In the listing below, find each line that holds the string "dialog" and copy it.

____________

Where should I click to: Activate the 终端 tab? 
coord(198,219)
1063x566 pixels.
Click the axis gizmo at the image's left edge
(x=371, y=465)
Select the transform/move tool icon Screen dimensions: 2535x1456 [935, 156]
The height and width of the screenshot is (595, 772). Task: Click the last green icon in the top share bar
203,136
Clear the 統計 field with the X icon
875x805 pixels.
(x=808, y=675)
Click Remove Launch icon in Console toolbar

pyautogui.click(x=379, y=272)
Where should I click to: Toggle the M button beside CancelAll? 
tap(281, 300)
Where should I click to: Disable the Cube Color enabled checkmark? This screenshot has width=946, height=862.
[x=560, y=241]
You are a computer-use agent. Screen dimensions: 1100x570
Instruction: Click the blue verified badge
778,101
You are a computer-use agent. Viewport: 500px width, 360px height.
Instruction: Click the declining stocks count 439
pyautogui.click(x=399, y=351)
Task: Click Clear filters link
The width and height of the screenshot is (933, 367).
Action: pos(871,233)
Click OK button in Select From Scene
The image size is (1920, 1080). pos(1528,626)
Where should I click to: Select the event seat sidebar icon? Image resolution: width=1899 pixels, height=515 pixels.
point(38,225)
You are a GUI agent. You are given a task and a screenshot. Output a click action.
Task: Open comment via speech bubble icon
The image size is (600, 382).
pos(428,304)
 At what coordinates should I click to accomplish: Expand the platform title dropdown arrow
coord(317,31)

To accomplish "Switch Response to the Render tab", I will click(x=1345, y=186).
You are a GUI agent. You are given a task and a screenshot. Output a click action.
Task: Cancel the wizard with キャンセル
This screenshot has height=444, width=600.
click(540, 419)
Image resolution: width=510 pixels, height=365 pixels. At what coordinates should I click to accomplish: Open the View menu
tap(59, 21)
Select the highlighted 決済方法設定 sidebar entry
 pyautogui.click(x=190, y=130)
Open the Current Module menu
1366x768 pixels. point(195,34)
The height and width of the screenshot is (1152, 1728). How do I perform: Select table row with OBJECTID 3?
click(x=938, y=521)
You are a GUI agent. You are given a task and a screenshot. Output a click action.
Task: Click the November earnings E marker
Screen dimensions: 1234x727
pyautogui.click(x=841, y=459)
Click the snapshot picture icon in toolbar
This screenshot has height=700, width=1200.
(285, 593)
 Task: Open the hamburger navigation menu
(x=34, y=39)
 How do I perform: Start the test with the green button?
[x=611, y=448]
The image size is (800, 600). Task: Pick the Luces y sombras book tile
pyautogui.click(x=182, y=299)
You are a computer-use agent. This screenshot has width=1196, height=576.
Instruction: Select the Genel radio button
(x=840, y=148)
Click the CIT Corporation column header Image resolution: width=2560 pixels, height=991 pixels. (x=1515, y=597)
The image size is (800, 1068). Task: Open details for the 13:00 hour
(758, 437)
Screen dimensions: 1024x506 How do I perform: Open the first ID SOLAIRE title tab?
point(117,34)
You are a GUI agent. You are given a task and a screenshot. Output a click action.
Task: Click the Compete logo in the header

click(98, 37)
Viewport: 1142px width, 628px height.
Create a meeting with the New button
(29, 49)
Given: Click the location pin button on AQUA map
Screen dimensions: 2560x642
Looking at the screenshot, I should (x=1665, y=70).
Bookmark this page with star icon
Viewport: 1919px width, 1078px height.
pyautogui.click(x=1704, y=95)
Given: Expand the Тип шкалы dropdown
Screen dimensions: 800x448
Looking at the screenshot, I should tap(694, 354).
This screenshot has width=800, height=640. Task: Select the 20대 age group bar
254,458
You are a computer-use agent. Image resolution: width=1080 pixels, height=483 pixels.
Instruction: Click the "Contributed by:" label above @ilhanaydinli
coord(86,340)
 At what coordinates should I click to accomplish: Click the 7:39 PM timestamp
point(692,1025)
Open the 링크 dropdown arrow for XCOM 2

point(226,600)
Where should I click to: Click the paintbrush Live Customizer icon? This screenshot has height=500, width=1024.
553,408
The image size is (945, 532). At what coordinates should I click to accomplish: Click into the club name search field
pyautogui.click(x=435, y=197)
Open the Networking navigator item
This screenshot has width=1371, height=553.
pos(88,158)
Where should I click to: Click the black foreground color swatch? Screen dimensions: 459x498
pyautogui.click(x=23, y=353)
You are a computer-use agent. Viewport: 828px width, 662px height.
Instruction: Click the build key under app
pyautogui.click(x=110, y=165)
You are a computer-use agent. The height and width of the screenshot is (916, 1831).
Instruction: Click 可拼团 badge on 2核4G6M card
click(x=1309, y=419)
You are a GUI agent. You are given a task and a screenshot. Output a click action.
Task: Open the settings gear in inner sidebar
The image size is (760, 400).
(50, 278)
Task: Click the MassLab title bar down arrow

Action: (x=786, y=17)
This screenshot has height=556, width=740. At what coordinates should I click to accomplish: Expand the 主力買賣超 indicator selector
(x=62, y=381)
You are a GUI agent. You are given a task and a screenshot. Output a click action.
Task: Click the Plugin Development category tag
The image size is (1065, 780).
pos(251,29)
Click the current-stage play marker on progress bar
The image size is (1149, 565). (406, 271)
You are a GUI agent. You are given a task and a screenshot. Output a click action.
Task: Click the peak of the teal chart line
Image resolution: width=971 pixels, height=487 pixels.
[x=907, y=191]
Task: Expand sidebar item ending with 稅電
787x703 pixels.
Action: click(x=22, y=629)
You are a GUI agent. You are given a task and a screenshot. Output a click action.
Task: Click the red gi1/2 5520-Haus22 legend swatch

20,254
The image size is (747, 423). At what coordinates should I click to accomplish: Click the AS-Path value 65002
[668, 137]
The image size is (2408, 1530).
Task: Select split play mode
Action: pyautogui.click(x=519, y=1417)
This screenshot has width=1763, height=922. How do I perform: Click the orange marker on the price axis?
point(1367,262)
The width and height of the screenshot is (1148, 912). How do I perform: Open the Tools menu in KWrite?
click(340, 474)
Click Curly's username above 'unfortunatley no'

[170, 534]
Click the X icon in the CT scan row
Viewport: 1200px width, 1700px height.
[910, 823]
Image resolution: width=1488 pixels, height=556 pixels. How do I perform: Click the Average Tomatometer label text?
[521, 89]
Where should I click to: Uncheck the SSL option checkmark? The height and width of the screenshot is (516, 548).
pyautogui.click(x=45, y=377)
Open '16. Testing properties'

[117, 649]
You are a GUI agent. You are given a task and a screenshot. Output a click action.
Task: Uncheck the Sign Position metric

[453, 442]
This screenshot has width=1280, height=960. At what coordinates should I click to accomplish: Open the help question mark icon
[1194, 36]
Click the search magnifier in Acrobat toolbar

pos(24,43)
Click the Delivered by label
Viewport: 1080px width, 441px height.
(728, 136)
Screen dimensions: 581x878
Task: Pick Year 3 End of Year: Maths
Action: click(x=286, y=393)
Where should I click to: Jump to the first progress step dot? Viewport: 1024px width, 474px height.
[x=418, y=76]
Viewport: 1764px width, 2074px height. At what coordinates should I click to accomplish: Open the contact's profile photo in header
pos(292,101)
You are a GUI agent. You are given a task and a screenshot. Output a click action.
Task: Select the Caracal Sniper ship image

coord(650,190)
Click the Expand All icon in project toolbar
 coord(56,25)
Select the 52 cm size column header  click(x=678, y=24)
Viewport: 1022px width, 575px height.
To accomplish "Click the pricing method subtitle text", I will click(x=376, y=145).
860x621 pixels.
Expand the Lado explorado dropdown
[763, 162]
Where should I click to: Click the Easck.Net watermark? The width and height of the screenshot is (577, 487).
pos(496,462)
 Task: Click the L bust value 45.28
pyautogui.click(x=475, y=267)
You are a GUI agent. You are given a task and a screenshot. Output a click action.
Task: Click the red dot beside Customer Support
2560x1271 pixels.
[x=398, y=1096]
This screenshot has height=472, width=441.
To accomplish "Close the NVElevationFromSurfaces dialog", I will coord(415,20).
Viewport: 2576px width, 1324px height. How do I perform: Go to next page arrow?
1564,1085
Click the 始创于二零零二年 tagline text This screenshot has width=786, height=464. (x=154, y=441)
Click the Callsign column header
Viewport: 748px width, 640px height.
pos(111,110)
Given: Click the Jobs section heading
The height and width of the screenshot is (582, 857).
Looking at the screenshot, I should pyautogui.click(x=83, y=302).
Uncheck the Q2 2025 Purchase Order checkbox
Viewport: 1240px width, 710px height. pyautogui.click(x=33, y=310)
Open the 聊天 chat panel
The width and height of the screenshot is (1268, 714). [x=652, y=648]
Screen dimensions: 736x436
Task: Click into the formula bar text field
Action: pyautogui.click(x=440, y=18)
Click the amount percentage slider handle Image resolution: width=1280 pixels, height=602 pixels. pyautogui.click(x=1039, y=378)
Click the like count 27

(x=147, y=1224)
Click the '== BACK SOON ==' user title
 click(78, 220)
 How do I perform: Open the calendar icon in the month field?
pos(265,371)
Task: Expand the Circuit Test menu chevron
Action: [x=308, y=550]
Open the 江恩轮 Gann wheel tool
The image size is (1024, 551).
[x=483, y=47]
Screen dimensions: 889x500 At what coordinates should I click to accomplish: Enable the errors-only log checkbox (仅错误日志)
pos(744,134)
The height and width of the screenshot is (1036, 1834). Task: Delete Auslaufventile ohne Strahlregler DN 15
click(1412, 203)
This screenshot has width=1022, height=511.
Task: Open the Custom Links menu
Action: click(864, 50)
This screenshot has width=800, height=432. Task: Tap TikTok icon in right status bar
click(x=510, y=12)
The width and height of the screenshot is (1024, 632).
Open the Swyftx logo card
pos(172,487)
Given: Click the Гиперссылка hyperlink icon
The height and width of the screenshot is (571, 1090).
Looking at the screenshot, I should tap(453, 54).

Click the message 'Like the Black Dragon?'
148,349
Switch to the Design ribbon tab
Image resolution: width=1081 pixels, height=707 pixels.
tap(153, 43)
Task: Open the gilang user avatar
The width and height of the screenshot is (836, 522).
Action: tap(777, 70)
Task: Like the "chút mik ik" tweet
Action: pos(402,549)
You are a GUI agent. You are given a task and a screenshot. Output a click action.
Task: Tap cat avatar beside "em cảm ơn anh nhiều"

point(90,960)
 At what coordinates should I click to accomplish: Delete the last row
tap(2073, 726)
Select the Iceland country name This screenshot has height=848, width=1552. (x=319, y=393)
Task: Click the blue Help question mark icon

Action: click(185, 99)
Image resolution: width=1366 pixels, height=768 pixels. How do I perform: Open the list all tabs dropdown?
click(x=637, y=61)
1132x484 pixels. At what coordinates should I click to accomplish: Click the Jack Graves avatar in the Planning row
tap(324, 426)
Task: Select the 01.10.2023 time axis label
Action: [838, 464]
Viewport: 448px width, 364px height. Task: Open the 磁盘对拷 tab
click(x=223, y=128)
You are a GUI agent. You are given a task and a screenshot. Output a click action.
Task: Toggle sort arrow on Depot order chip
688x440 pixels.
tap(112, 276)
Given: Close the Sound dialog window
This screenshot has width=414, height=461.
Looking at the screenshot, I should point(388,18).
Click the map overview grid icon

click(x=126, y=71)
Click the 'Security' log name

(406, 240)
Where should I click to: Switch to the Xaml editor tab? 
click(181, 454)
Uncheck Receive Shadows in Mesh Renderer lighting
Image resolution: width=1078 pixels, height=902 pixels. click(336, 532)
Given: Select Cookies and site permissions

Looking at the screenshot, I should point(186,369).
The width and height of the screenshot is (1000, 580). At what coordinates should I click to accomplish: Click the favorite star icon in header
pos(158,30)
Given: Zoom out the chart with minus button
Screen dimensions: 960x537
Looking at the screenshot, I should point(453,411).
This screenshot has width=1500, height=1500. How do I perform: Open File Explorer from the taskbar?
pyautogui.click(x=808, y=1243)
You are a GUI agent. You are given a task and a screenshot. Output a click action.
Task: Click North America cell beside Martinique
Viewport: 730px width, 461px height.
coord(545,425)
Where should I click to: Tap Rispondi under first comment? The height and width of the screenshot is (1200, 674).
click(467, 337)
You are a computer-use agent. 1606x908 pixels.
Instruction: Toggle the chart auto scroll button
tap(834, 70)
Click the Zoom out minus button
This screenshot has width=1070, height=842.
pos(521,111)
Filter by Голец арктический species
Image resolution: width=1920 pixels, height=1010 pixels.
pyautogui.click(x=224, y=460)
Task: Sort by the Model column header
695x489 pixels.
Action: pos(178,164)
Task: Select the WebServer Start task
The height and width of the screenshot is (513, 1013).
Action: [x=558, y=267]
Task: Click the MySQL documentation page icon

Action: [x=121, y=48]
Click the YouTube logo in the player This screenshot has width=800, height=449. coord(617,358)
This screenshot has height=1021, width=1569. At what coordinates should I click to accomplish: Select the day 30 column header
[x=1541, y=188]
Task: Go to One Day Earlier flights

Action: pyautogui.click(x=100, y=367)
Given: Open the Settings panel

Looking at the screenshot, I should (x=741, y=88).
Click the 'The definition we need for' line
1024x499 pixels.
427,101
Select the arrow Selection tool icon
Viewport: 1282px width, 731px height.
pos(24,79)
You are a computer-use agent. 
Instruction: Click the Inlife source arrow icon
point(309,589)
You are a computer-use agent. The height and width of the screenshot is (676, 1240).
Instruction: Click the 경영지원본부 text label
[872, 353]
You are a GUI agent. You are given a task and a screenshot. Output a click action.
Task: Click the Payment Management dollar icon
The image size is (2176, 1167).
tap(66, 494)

____________

- [Solution to this problem]
To accomplish "Close the NVElevationFromSurfaces dialog", I will coord(415,20).
Given: Close the Sound dialog window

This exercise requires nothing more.